The King’s generosity in this year, 1816, does not appear to have given her much satisfaction.

“At last I have received a little money,” she writes to Mme. de Verrière just before Christmas, when preparing to return to England, “but so little that it is really shameful.”

The following spring she is back again in France, still carrying on her campaign. From 1817 to 1821 her letters pour in upon the Ministry of the Royal Household. Did they contain indiscreet allusions to the affair of the Temple? Perhaps. In any case, with a single exception, all these letters have disappeared.

We find a curious reference to Lady Atkyns in a letter dated January 11, 1818, preserved in the archives of the Comte de Lair—

“She is still in Paris,” says the writer. “For the last two months she has been going every week! She declares now she will start without fail on Tuesday morning, but the Lord knows whether she will keep her word.... She is still taken up with the affair in question, and passes all her time in the company of those who are mixed up in it. I assure you I don’t know what to make of it all myself, but it is certain that a number of people believe it.”

The “affair in question” was the detention at Bicêtre of an individual about whom the most sensational stories were current. A maker of sabots, come over—no one quite knew how—from America, Mathurin Bruneau, playing anew the Hervagault comedy, had been passing himself off as the Dauphin. Arrested and imprisoned on January 21, by order of Decazes, the Minister of Police, Bruneau had for two years been leading a very extraordinary life for a prisoner.

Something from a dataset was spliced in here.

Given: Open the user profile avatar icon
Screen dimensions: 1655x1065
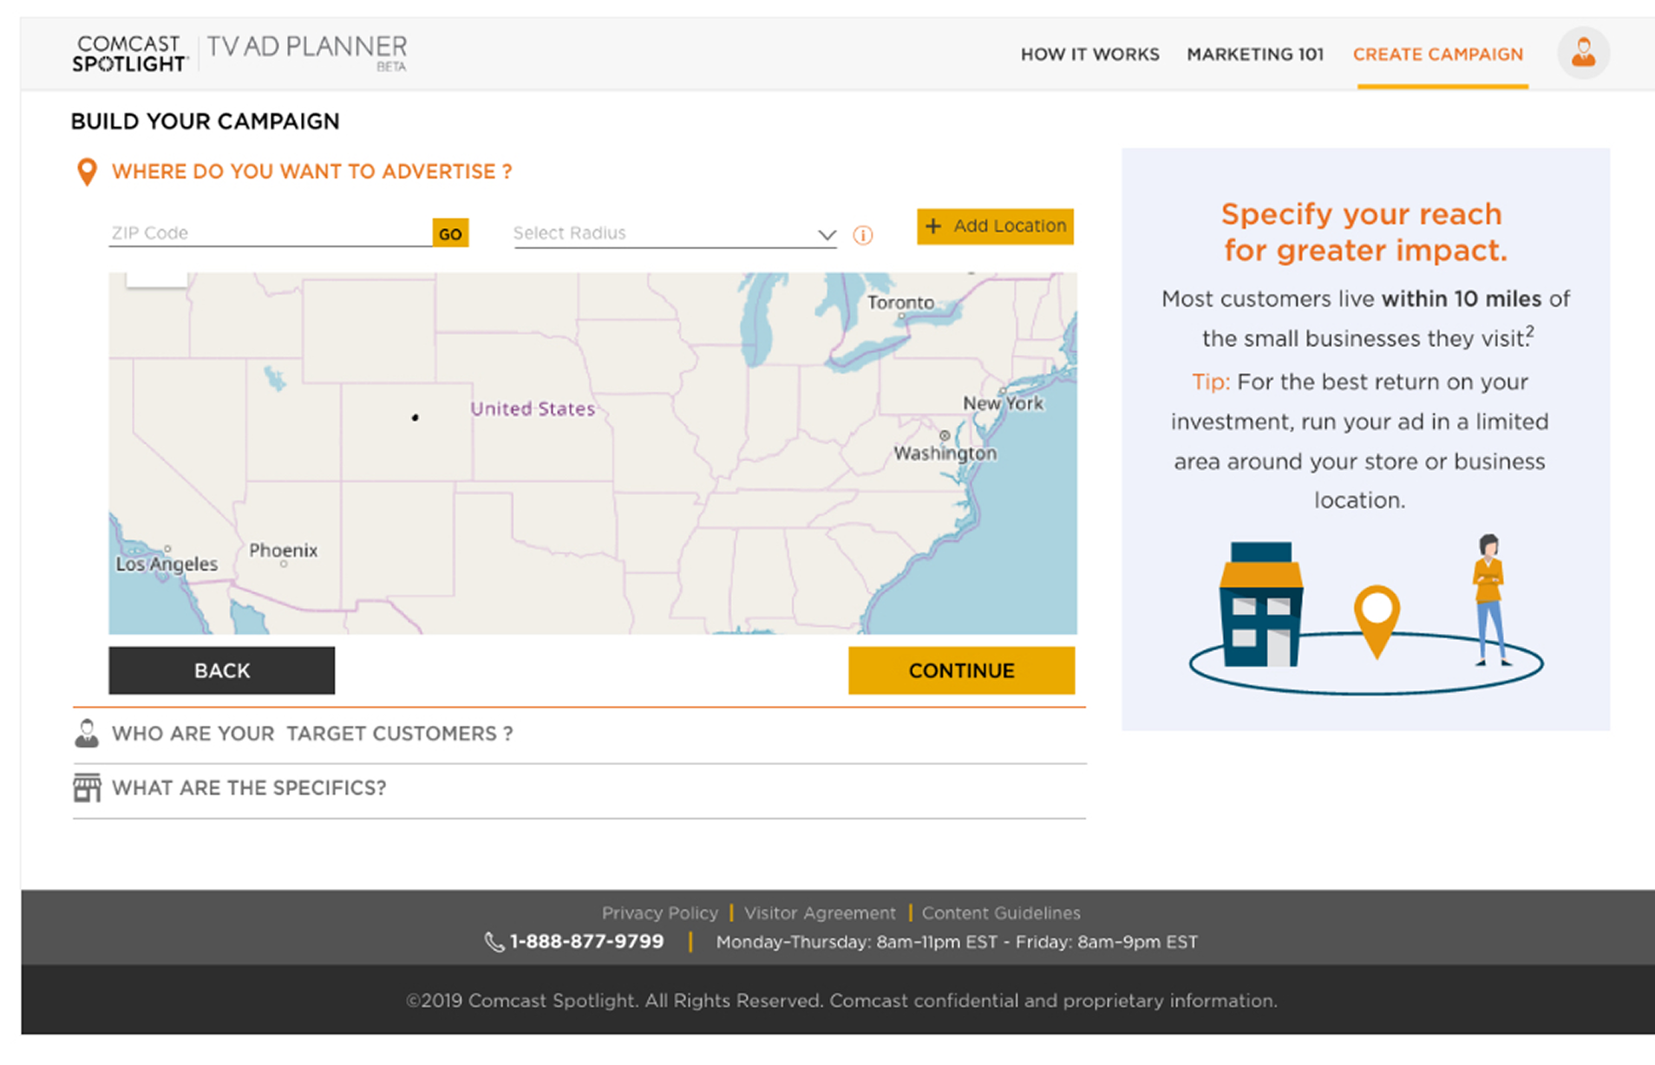Looking at the screenshot, I should point(1583,53).
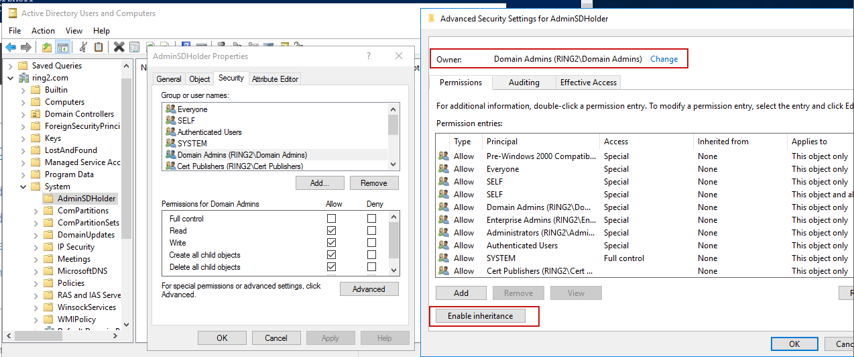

He was by way of being in solitary confinement, but there was in reality a never-ending succession of visitors to him in his prison. A certain Branzon, formerly a customs-house officer at Rouen, who had been condemned to five years’ imprisonment with hard labour, had become his inseparable companion. With the support of a woman named Sacques and a lady named Dumont, Branzon got together a species of little court round the adventurer, issuing proclamations, carrying on a regular correspondence with friends outside, and playing cards until three o’clock in the morning—finally composing, with the help of large slices out of Le Cimetière de la Madeleine, a work entitled Mémoires du Prince. Some unknown painter executed a portrait of the prisoner as “a lieutenant-colonel or colonel-general of dragoons,” and a mysterious baron, come from Rouen to set eyes upon his Sovereign, took the oath of fidelity to him on the Holy Scriptures in the jailer’s own room! On April 29, 1817, the walls of Maromme, Darnétal, and Boudeville, near Rouen, were covered with placards calling upon France to proclaim its legitimate King. And all this happened under the nose of Libois, the Governor of Bicêtre.

There seems, in fact, to be no room for doubt that, as has been well said, “in this prison, in which there has been a constant procession of comtes and abbés, and a whole pack of women, there has been enacted in the years 1816-1818 a farce of which his Excellence Decazes is the author.” The object of this mystification was simply to baffle the Duchesse d’Angoulême in the first instance, and to prevent public opinion from being led astray in another direction. Bruneau did not stand alone. Six months earlier another pretendant, Nauendorff, a clockmaker at Spandau, had written to the Duchesse d’Angoulême to solicit an interview. It was all important to put a stop to this dangerous movement. Therefore when on February 9, 1818, the proceedings were opened at Rouen, no pains had been spared to give the affair the appearance of a frivolous vaudeville. On February 19 Mathurin was condemned to five years’ imprisonment. The court was crowded with all kinds of loafers and queer characters, many of them from Paris, drawn by the rumours so industriously spread about.

Lady Atkyns would seem to have given some attention to this new alleged Dauphin without being carried off her feet. She lost no opportunity of endeavouring to get at the truth, it is clear, and this, as we learn from a police report, involved a number of visits to the house in which Gaillon was imprisoned, and to which Bruneau was transferred after his condemnation. It was even stated that she had offered sums of money to enable Bruneau to escape. She soon had her eyes opened, however, to this new fraud.

The accession of Monsieur to the throne, in 1824, does not seem to have had any favourable result for Lady Atkyns, for we find her at last reduced in this year to taking a step, long contemplated but dreaded—the handing over of Ketteringham to her sister-in-law, Mary Atkyns, in consideration of a life annuity.